**Reading text:**
Finally, I wanted to talk to you about Virgin Airlines. Airlines have a similar problem to financial services in that they've often got quite a large amount of quite boring information to get across to their customers. The way that Virgin Airlines chose to tackle this in respect of their safety video was to throw a big budget at it.

They released a high profile dance production choreographed by a very famous producer to make their boring safety video into an all singing, all dancing extravaganza. This game them 6 million YouTube views in the first 12 days of releasing it. Far more than probably watched it going on the planes. It was fun. It was shareable and mainly because it was surprising. It turns something that everybody knows about the boring safety video you have to watch when you go on a flight and made it something you wanted to send to your friends and say, you won't believe what I'm seeing here.

The protection application for this approach should be fairly obvious. We've long lamented the dull terms and conditions that we have to show to our customers and us marketers have long talks about how we could make that more engaging for customers, not least by just slimming them down and taken out the gobbledegook.

**Data shown:**
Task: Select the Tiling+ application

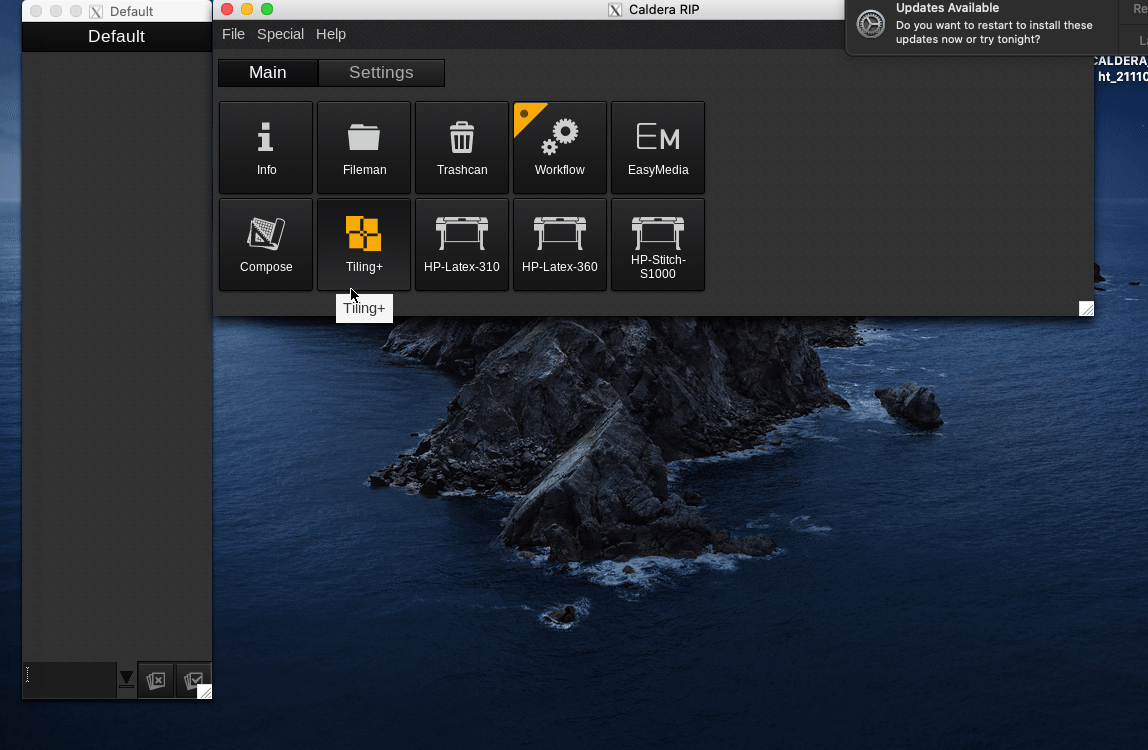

**Required actions:**
1. In the talk on the Virgin Airlines safety video, shorten the paragraph that begins "Finally, I wanted to talk to you about Virgin Airlines" into a brief bulleted list that keeps its main facts.
2. Carry the talk on the Virgin Airlines safety video forward from its final sentence.

**Outputs for the tasks:**
1.
- Topic: Virgin Airlines.
- Like financial services, airlines often have to get a large amount of fairly boring information across to customers.
- For its safety video, Virgin Airlines tackled this by spending a big budget on it.

2.
Ultimately we all accept that these huge TNCs aren't read by any customers and therefore they're completely pointless. The argument against turning terms and conditions around nondisclosure, for example, into an all singing all dancing routine would be compliance. I think that theory needs to be tested. Huge, dull un-penetrable terms and conditions are not treating customers fairly. Could we work as an industry to find a more novel approach to get customers to understand terms and conditions. And by doing so, might we get people to talk about life insurance in a more positive light? Could we get people to actually share a life, insurers, t's and C's with their friends and families without embarrassment? Something worth thinking about?

So there we go. Five examples from five very different companies from the world of marketing, all of which resonated with customers, were shared by people and grew their brands. Hope you found that fun. I hope it's inspired you to think about different ways we could talk about life insurance or maybe not to talk about life insurance and thereby grow the market.